The Three Pillars of Oracle Data Warehousing
This is a basic topic for Oracle data warehousing beginners, based on some ideas that I'm hoping will stop buzzing round in my head if I commit them to virtual paper.
There are three Oracle features that provide a foundation for successful data warehousing:
- Psummary Tables (the "p" is silent)
In a data warehouse we are interested in accessing large numbers of rows that are identified through some common attribute. Very often the same small numbers of attributes are used over and over again to filter the data. The most common is some form of date filter ("give me sales for this January"), and there are often others that are used very commonly ("give me inventory levels for repairable items", "give me backorders for California").
In an OLTP system we would use an index or a full tablescan to get this subset of data, but that can be inefficient if we are selecting a large number of rows representing a subset of the total table data because of the high number of logical i/o's required and the single block reads that are used to access the table.
In a data warehouse we can partition according to attributes commonly used as filters by the users, or according to logical child attributes of them (eg. users commonly filter by month but we partition by day). This achieves two important aims.
- Rows of data that are commonly used together are physically co-located.
- The optimizer can treat each partition as a table and can perform fast scans of multiple partitions to access the data ("partition pruning").

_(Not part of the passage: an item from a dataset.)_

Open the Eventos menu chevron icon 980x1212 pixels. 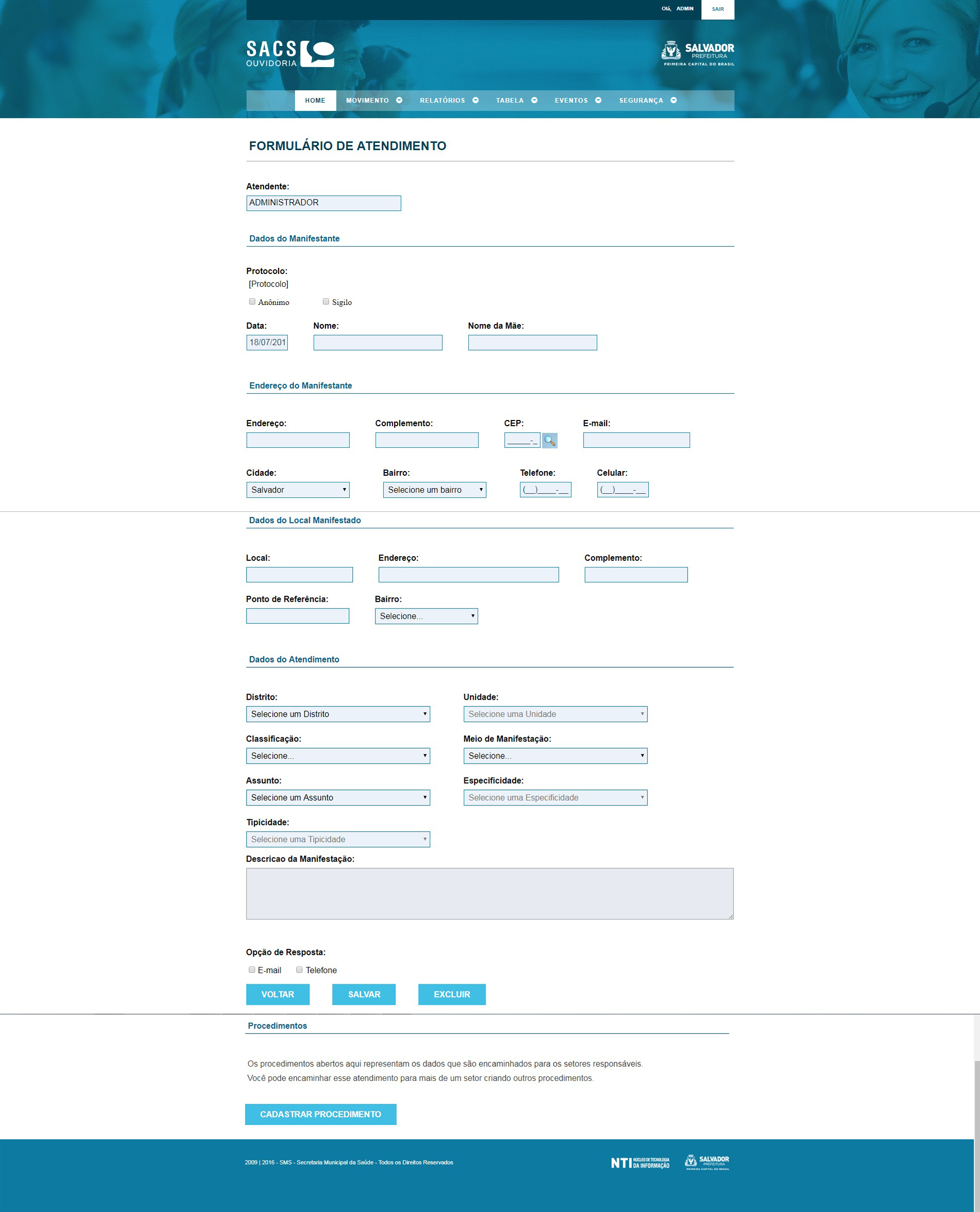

There are also benefits to manipulating bulk data -- we can use partition-based DDL operations to load and unload data from a table (a partition exchange) or to delete old data (partition drop or truncate).
In a parallel query operation the physical locations in which the required rows are held are subdivided into a number of ranges, each of which is then scanned by a different process
(a parallel query slave). The processes that read the data then pass it on to either a single query coordinator process or to another set of slaves which themselves pass the results to the query coordinator.

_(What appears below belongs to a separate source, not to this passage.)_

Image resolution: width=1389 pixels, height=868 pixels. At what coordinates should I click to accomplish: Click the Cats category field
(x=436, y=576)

Insert, update and delete operations can also be parallelized to provide faster bulk data changes.
One of the key differences between serial and parallel queries are that the parallel queries read data directly from disk instead of checking for the required blocks in the SGAs block buffer area, and pass the result set directly to the user's PGA, thus completely bypassing the SGA. Read consistency is maintained through the query coordinator requesting a checkpoint to have commited dirty buffers of the scanned object written to disk before the PQ slaves start reading.

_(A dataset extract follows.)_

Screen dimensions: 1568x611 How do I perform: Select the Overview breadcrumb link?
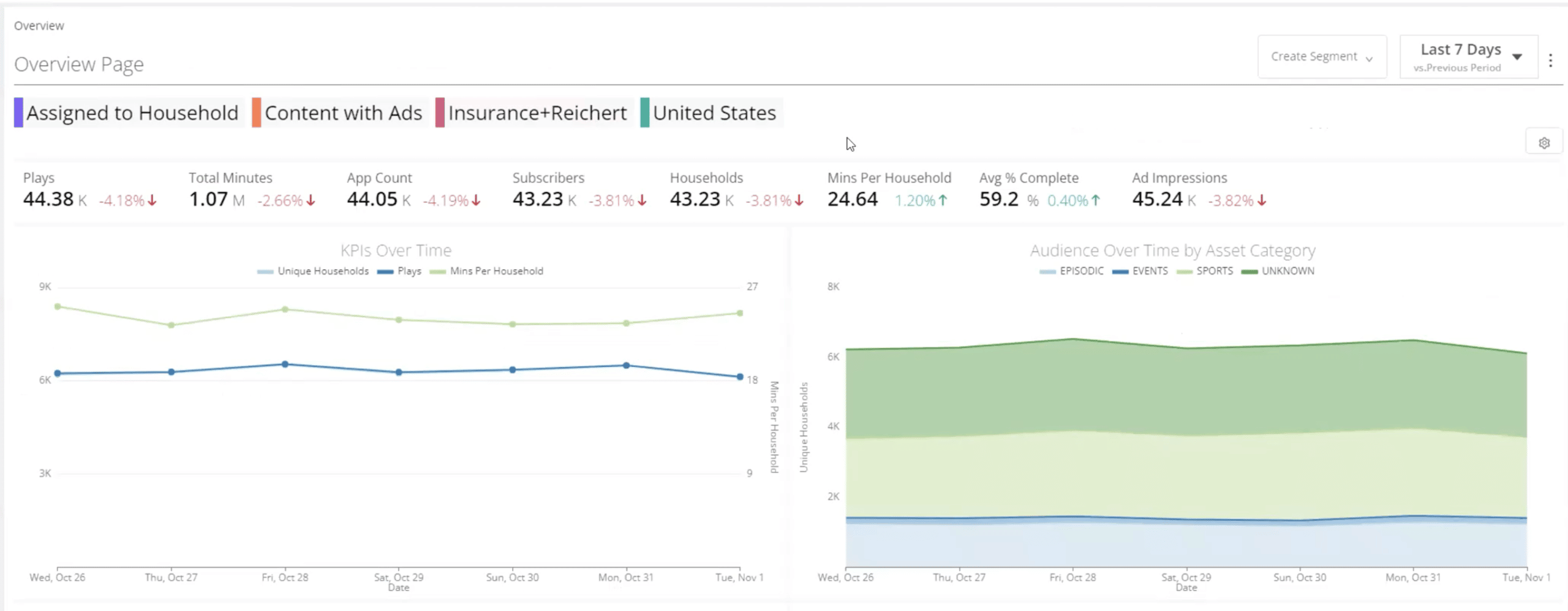tap(38, 25)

The coordination required in creating and controlling query slaves leads to an overall increase in resource usage which can easily overload a system, but when correctly implemented spare system resources can be used to improve the response time of queries that access or manipulate a large amount of data.
You probably need a lower degree of parallelism than you expect.
OK, "summaries" then.
The static nature of data warehouse data allows the results of some frequently executed queries to be pre-computed and cached as summary tables. These are often created through the Oracle materialized view object type, although the use of an MV is not mandatory.
The query rewrite function of the cost-based optimizer can use the metadata stored in materialized view definitions or through declarations of query equivalence made through the DBMS_ADVANCED_REWRITE package (10g+ only) to redirect queries against large base tables (typically data warehouse fact tables) to the smaller summary tables. In most cases the summary table does not have to be an exact match for the query.
The major challenge in using summary tables is in finding an efficient mechanism for maintaining consistency between the summary and its base table(s).
The major benefit is that almost any end-user query can be executed extremely quickly with the correct use of summary tables.
- Partitioning allows efficient access to relatively large subsets of data and efficient bulk manipulation of data.
- Parallelism allows the work of a single user process to be shared among multiple slave processes, leading to faster completion time but higher resource usage.
- Psummaries provide extremely fast performance, but their maintenance and monitoring can require non-trivial efforts.